Beyond that, carbohydrate needs can vary significantly, depending on health, exercise goals, age, and sex.
For example, a distance runner will feel better consuming the upper end of the recommended range (closer to 65 percent) than a powerlifter would, says Coogan.
“The powerlifter will likely lower their carb intake closer to the 45 percent range in order to bump up their protein needs and intake,” she says.
Certain conditions, such as respiratory or pulmonary disorders and diabetes, are impacted by excess carb intake, she says. However, even those individuals still need to eat some carbs.

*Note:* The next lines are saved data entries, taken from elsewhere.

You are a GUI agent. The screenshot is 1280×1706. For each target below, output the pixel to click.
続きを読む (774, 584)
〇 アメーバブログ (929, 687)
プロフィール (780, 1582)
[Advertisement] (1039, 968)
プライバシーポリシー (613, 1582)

Carbs and Weight Management
Low-carb diets are popular for weight management, but they’re not a magic bullet. A 2014 review and analysis published in the journal PLoS One found that low-carb diets had the same effect on weight as other reduced-calorie diets. After two years, there was little to no difference in weight changes.
Carbs face one of three fates after your body digests and absorbs them, Coogan explains.
- Glucose is transported through your bloodstream, for your cells to use as fuel.
- Glucose will be converted into glycogen and stored in your liver and muscle tissue, to be used when glucose levels start to dip or during intense workouts.
- Any excess glucose will be converted to fat and stored in your adipose tissue.
“If you consume a moderate and appropriate amount of carbohydrates (do not eliminate them completely), then you should be able to avoid excess carbs being stored in adipose tissue,” Coogan says.
If you’re considering cutting back on carbs, know that there’s no single definition of a “low-carb” diet. “There’s a lot of gray area,” says Benté. Many “lower-carb” nutrition plans recommend that about 40 percent of calories from carbohydrates, she says, while others following a stricter low-carb diet wouldn’t consider that to be “low-carb.”